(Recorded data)
%%

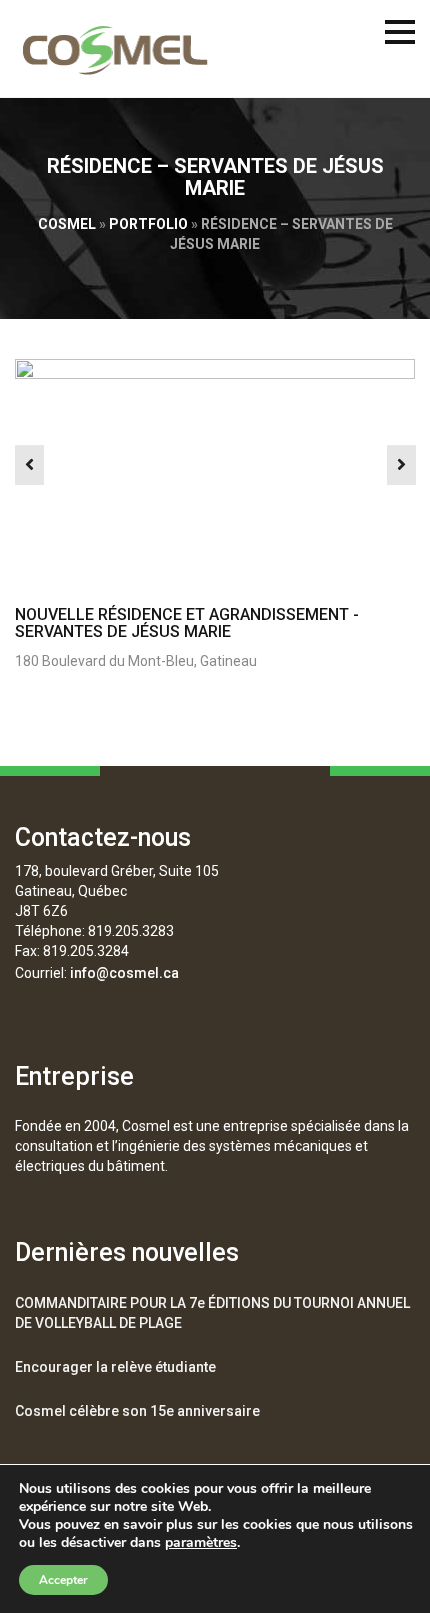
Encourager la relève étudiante (115, 1367)
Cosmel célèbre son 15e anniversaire (137, 1411)
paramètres (201, 1543)
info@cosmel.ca (124, 973)
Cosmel (67, 224)
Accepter (63, 1580)
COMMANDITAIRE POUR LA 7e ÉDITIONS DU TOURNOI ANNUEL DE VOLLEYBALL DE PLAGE (212, 1313)
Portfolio (148, 224)
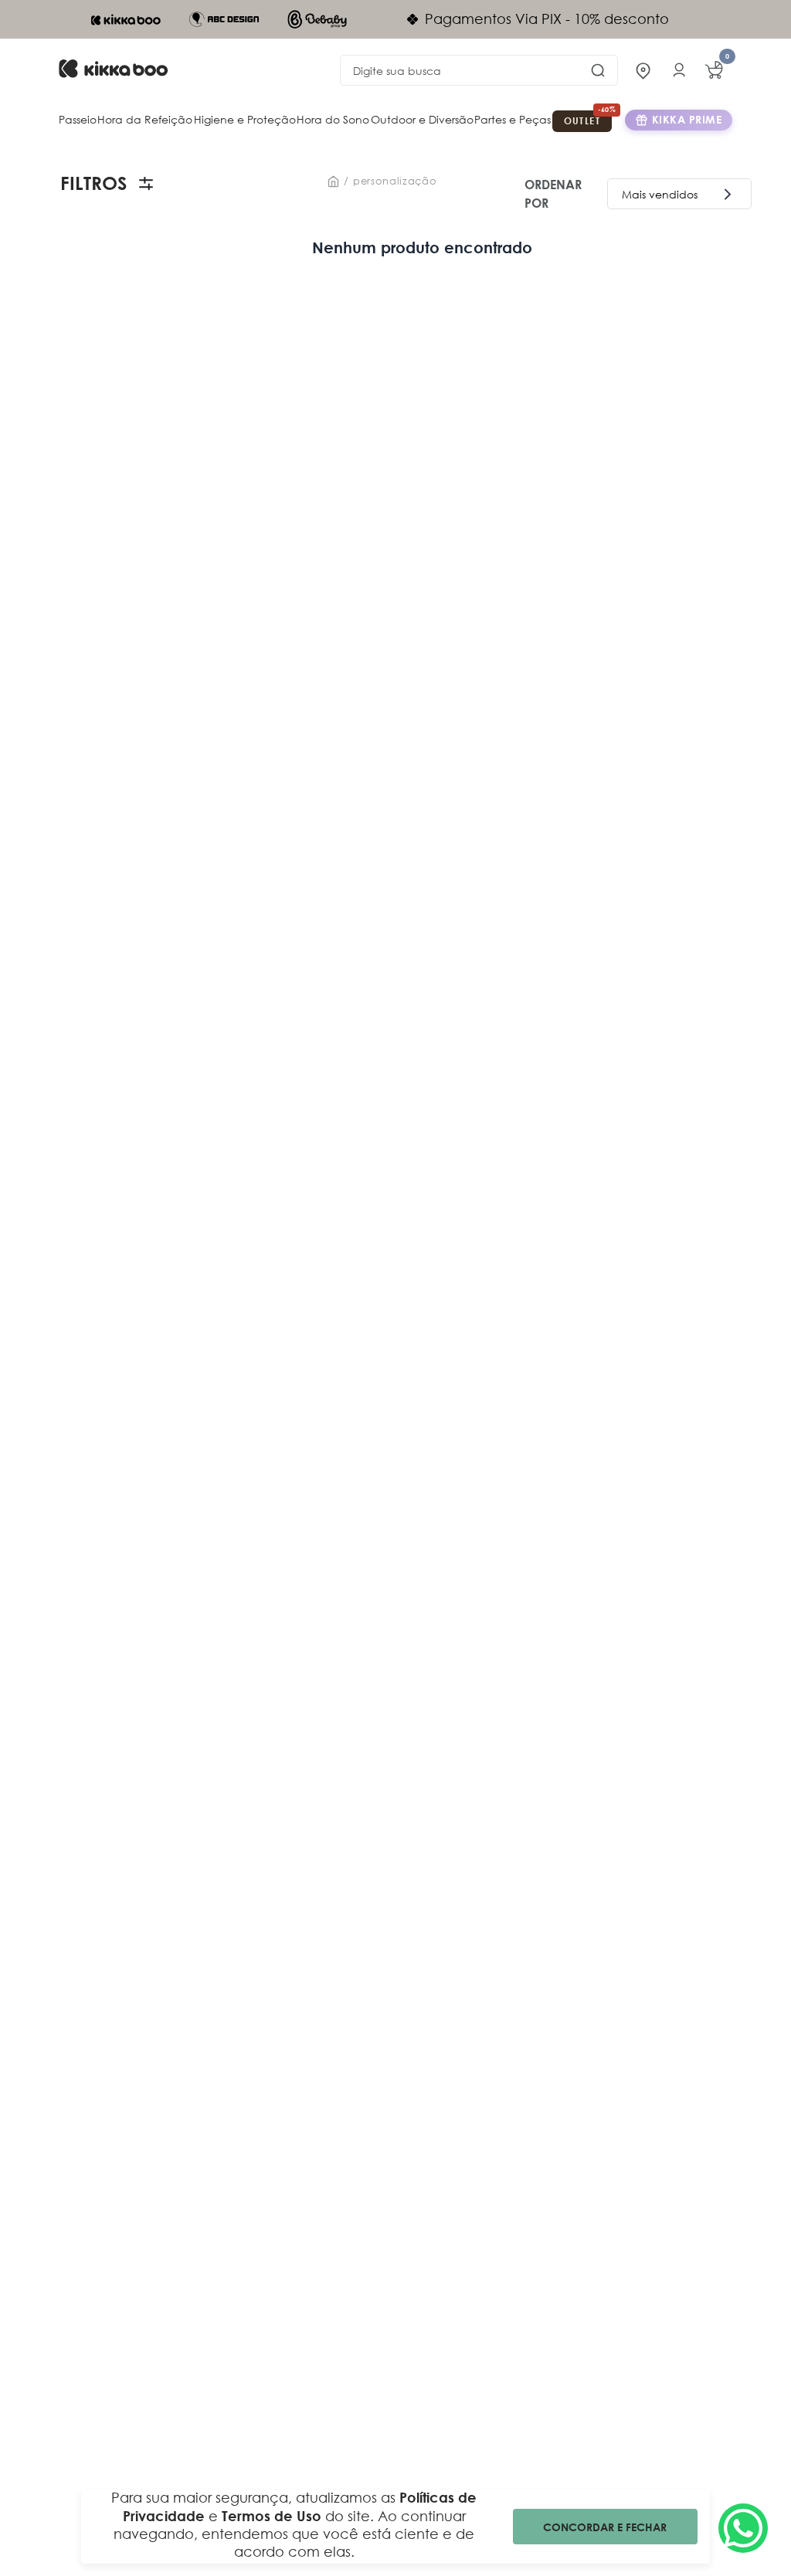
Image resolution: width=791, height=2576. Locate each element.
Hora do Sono (333, 119)
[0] (713, 70)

%%

Reproduce the data word for word; no pictures.

Encourager la relève étudiante (115, 1367)
Cosmel célèbre son 15e anniversaire (137, 1411)
paramètres (201, 1543)
info@cosmel.ca (124, 973)
Cosmel (67, 224)
Accepter (63, 1580)
COMMANDITAIRE POUR LA 7e ÉDITIONS DU TOURNOI ANNUEL DE VOLLEYBALL DE PLAGE (212, 1313)
Portfolio (148, 224)
Image resolution: width=791, height=2576. Locate each element.
Hora do Sono (333, 119)
[0] (713, 70)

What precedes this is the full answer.